INSTRUCTION:
Answer these from the bail extract:
1. On what date is the trial listed to commence?
2. Between what hours does the curfew condition require Mr Al Qassim to be at home?
3. On what date was Allied Universal due to cease providing electronic monitoring in Victoria?

EXTRACT:
2Mr Al Qassim is currently on bail and was granted bail by his Honour Magistrate Fluxman on 6 March 2025 immediately after he was committed to stand trial. The trial is listed to commence in this Court on 20 April 2026.
3One of Mr Al Qassim’s bail conditions stipulates that he be fitted with an electronic monitoring bracelet to be supplied by Allied Universal Electronic Monitoring Australia (“Allied Universal”). He was also bound by reporting obligations to report three times per week and a curfew condition requiring him to be at home from 10.00pm to 6.00am.
The current applications
The revocation application
4The first application before the Court is an application to revoke Mr Al Qassim’s bail filed by the Director of Public Prosecutions on 12 September 2025. The application was filed on the basis that Allied Universal was due to cease provision of electronic monitoring in Victoria on 10 October 2025.[1] It was the Crown’s position that without the electronic monitoring the accused would pose an unacceptable risk. Shortly after that time the Crown, through the informant, received information from Allied Universal that the electronic monitoring revealed potential breaches of the curfew condition. Subsequently, the Crown sought documentation and a witness statement from Allied Universal – particularly a Ms Laura Windsor. Due to her unavailability, the matter was adjourned from 25 September to 8 October 2025. On the afternoon of 7 October 2025, the Crown served a witness statement of Ms Windsor and some accompanying data. The material served also included video footage obtained by the informant which is said to reveal breaches of the curfew condition.

GIVEN DATA:

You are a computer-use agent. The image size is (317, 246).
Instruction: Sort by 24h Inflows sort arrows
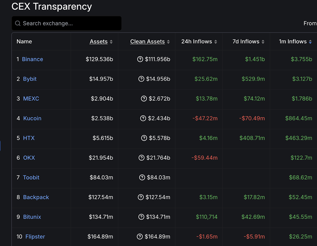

RESULT OF THE EXERCISE:
1. 20 April 2026
2. From 10.00pm to 6.00am
3. 10 October 2025